Ces antécédents médicaux sont internistes, c’est-à-dire qu’ils examinent les découvertes, le diagnostic et le traitement des maladies du point de vue de la pratique médicale et de la science, mais à l’abri d’influences culturelles plus larges. En revanche, les historiens universitaires considèrent l’histoire comme une entreprise contextuelle dans laquelle le passé et le présent ne sont pas proportionnels. Les historiens de la médecine étudient les institutions, les systèmes de classification et les valeurs sociales et culturelles que les médecins, les patients et leurs familles apportent à la rencontre clinique. L’idée que l’histoire de la médecine puisse être accessible à travers les rencontres cliniques actuelles et la pratique médicale contemporaine est un anathème pour les historiens universitaires.
Bien que les Osleriens et les historiens universitaires de la médecine utilisent le terme « histoire » pour décrire ce qu’ils font, ils ne sont pas engagés dans la même entreprise. Il serait peut-être préférable d’accepter cette division et de procéder à des contributions parallèles et complémentaires. Pourtant, les avantages de l’intégration méritent d’être pris en considération.

Les historiens universitaires de la médecine pourraient apprendre beaucoup de l’observation de la rencontre clinique.

La pratique médicale serait améliorée, plutôt que diminuée, si elle tenait compte de l’impact de la culture sur la pratique clinique et la recherche médicale et du contexte dans lequel se déroule la maladie. Comme il est peu pratique pour tous ceux qui s’intéressent à l’histoire de la médecine ou à son application à la médecine de se former dans les deux disciplines, la collaboration entre historiens et médecins peut être productive.

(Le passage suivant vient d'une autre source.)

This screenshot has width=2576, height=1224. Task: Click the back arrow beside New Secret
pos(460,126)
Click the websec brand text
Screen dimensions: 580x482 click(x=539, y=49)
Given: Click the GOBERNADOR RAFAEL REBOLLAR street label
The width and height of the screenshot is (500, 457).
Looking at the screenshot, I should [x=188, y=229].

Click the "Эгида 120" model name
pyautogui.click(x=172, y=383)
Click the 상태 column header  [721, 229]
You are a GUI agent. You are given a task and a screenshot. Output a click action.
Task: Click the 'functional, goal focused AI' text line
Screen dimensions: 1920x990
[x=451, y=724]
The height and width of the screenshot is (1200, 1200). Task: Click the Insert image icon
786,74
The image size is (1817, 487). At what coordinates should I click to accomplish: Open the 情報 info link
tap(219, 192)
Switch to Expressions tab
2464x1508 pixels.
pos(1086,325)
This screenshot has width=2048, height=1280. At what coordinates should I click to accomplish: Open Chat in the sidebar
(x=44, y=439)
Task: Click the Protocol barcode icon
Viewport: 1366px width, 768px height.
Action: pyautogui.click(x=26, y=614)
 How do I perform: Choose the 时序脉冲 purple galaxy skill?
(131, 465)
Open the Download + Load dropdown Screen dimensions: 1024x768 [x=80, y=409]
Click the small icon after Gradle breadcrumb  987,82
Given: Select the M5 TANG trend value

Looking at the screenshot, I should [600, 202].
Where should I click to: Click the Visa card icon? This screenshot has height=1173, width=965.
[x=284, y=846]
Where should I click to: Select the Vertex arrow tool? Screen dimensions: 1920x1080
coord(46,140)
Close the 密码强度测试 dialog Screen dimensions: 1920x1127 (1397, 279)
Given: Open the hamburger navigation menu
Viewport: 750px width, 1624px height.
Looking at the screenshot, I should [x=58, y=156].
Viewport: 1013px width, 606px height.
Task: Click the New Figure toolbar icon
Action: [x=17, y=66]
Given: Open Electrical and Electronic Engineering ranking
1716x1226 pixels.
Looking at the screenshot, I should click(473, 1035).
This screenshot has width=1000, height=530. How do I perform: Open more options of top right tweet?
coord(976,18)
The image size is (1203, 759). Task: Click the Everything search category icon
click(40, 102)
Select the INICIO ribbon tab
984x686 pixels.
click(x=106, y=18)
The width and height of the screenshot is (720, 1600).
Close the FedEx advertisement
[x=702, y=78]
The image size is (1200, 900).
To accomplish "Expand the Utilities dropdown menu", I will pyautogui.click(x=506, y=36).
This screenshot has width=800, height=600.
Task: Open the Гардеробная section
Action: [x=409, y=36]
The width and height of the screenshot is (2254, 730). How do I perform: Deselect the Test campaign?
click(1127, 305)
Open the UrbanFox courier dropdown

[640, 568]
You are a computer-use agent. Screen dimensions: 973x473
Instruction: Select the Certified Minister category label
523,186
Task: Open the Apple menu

Jusqu’à récemment, l’histoire de la médecine était, à quelques exceptions notables près, la province spéciale des médecins en retraite. Avec l’émergence de l’histoire sociale dans les années 1960 et 1970, un nombre croissant d’historiens universitaires ont tourné leur regard vers l’histoire de la médecine. Influencés au départ par les critiques de la psychiatrie, ces historiens ont également redécouvert les écrits antérieurs des médecins immigrés allemands, Henry E Sigerist et Owsei Temkin et de leurs disciples.
Critiquant les récits internalistes, les historiens universitaires ont insisté sur le fait que la production de connaissances scientifiques et médicales s’inscrivait dans le contexte de facteurs politiques, intellectuels et culturels plus larges incluant la race, le sexe et la classe sociale. Ils ont dépeint la pratique médicale, la recherche et l’innovation comme des constructions sociales et culturelles dont les revendications scientifiques ressemblaient à des systèmes de croyance. Ces universitaires ont révolutionné la rédaction de l’histoire médicale et ont produit une série d’études marquantes, mais celles-ci ont eu une plus grande influence sur les études culturelles et sociales que sur l’enseignement et la pratique de la médecine.
Alors que les nouveaux historiens de la médecine prenaient le contrôle de la production et de la publication de l’histoire de la médecine.